The Challenge: Interpreting Accuracy with Imbalanced Data
You might be here because an evaluation in Plexus highlighted a class imbalance in your dataset. This is a common situation where some categories (or classes) of data are far more frequent than others. For example, in a dataset of emails, "normal" emails might vastly outnumber "spam" emails. Or, in manufacturing, non-defective items might be much more common than defective ones.
While having imbalanced data isn't an error in itself, it can make traditional accuracy scores highly misleading. Let's explore why class imbalance is a critical factor in understanding your classifier's true performance and how to interpret evaluation metrics correctly in these scenarios.
When Accuracy Deceives: The Majority Class Trap
The primary issue with class imbalance is that a classifier can achieve a high accuracy score by simply always predicting the majority class, even if it has learned nothing about distinguishing between classes, especially the rare ones. This creates a false sense of good performance.
The 'Always Safe' Email Filter (97% Safe, 3% Prohibited)
Strategy: Label ALL emails as 'Safe'. Actual Data: 970 Safe, 30 Prohibited.
You achieved 97% accuracy:
Raw Accuracy: 97% !
Seems Great, But It's Critically Flawed!
This filter detects ZERO prohibited emails. It appears accurate only because it correctly labels the 97% majority class.
In the example above, a filter that marks every email as "safe" achieves 97% accuracy. This sounds impressive! However, it completely fails at its primary task: identifying prohibited content. The high accuracy comes purely from the data imbalance.
Stacked Deck (75% Red Cards) - Always Guess Red
Strategy: Always predict 'Red'. Actual Deck: 75% Red, 25% Black.

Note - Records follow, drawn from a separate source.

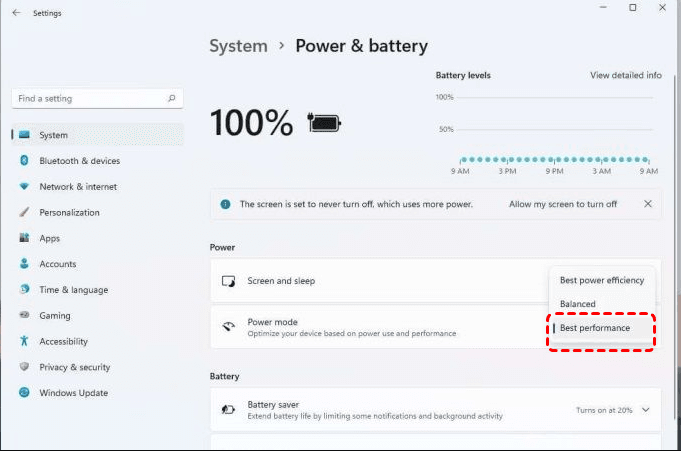Click the Bluetooth & devices icon
This screenshot has height=451, width=681.
24,161
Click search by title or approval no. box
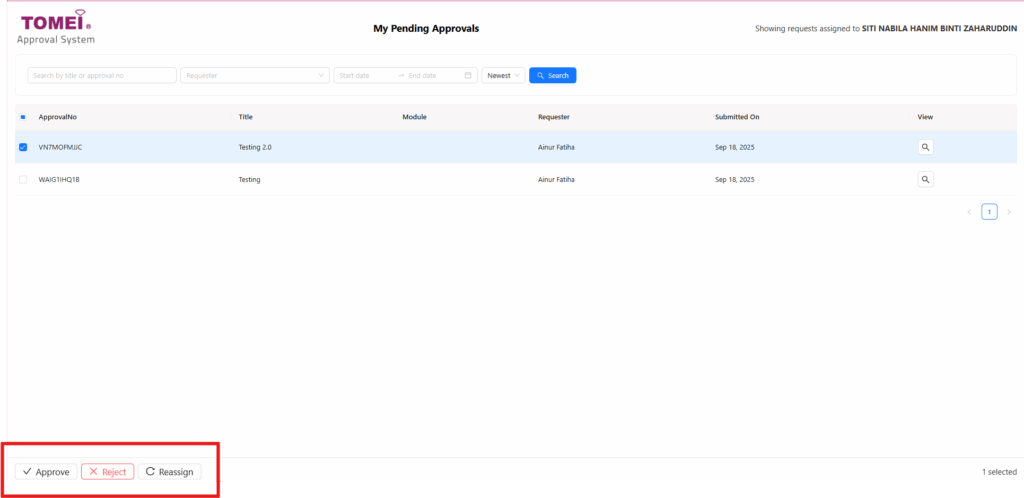The image size is (1024, 498). point(101,75)
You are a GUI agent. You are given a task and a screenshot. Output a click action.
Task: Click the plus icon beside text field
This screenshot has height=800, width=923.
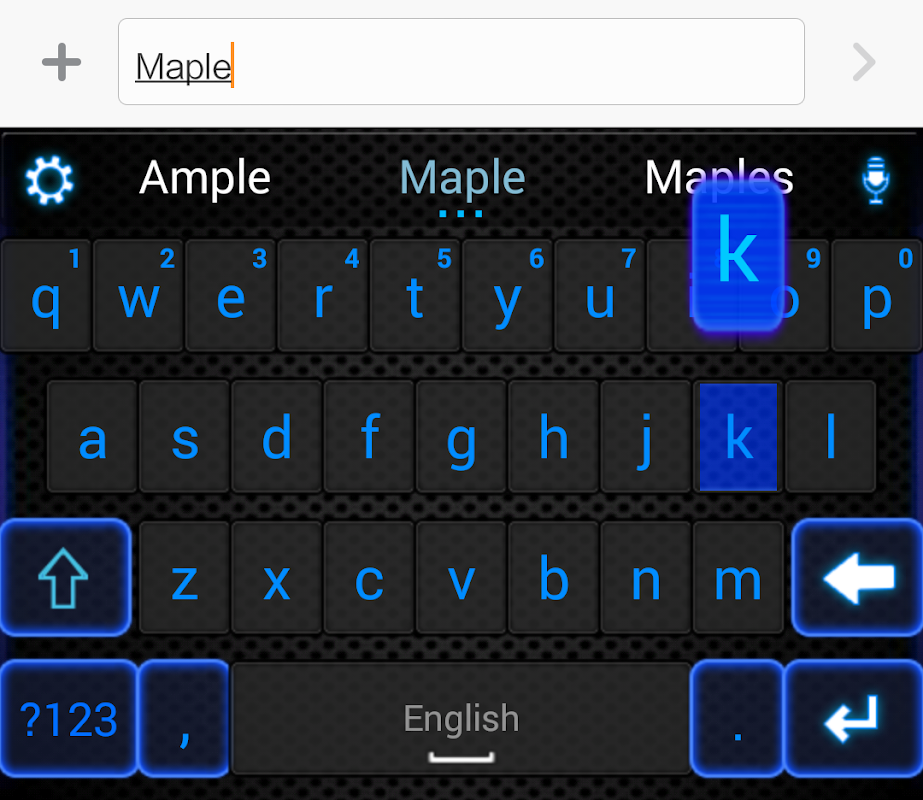pyautogui.click(x=61, y=62)
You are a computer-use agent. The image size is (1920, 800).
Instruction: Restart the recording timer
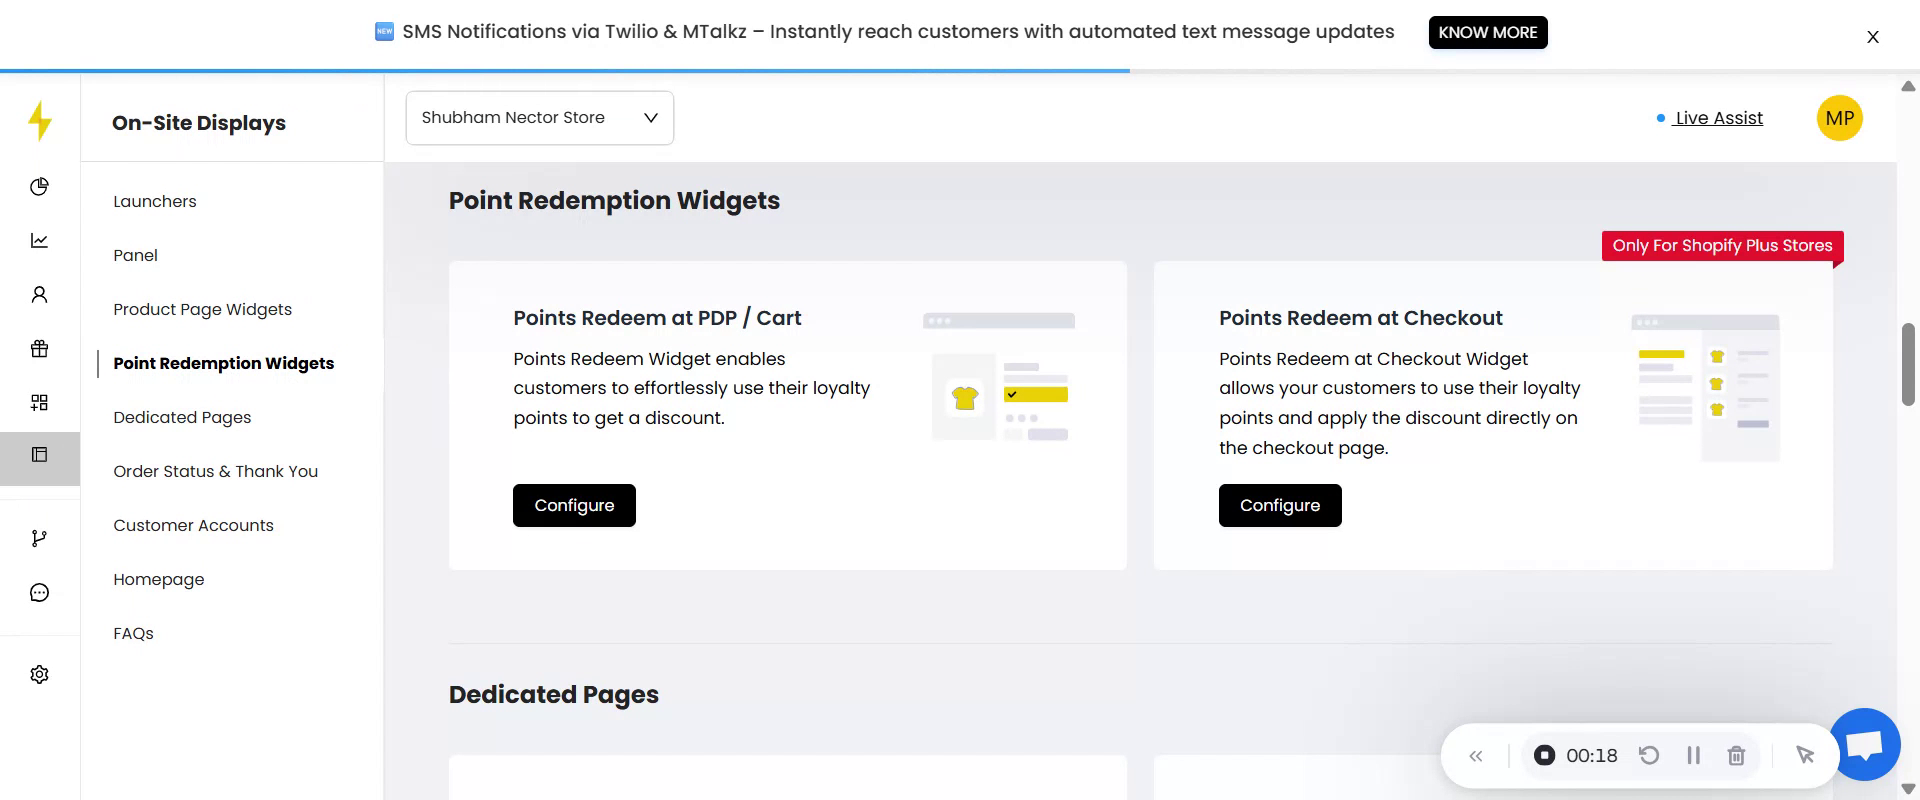tap(1649, 756)
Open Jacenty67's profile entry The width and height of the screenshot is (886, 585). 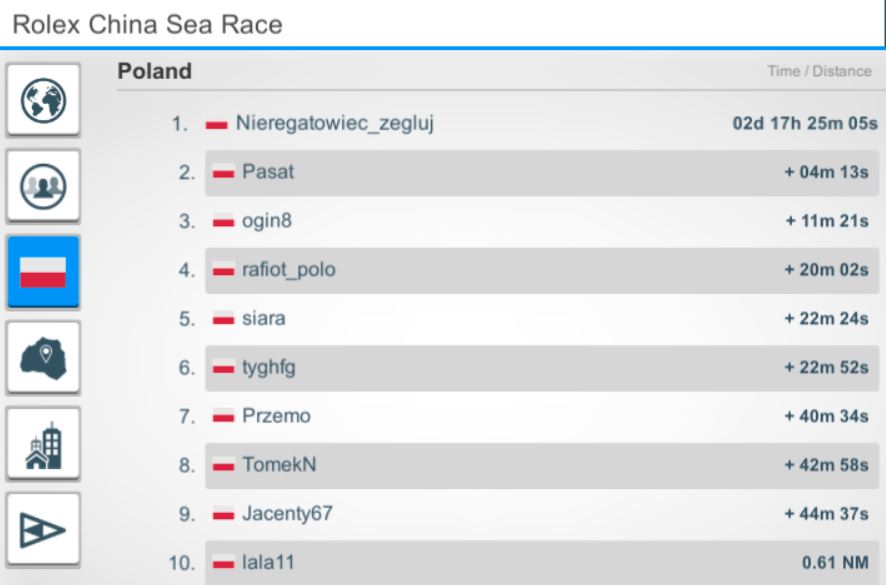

You achieved 75% accuracy:
Raw Accuracy: 75% !
Also Deceptive!
This 75% accuracy is achieved by simply guessing the majority class. It reflects the data distribution, not predictive skill on black cards.
Key Insight: Imbalance Inflates Naive Accuracy
Raw accuracy scores are profoundly misleading with imbalanced data. A high accuracy might simply reflect the proportion of the majority class, not genuine predictive capability across all classes. What seems like excellent performance could indicate a model that has learned very little, or worse, is completely ineffective for minority classes.
Solution: Clarity Through Contextual Gauges
To cut through the confusion caused by class imbalance, it's essential to use evaluation tools that provide proper context. Plexus employs a two-pronged approach:
- Contextualized Accuracy Gauges: The colored segments of the Accuracy gauge dynamically adjust based on the class distribution (including imbalance and number of classes). This means the definition of "good," "viable," etc., shifts to reflect the true baseline for that specific imbalanced dataset. An accuracy of 97% might be chance-level for a 97/3 split, and the gauge will show this.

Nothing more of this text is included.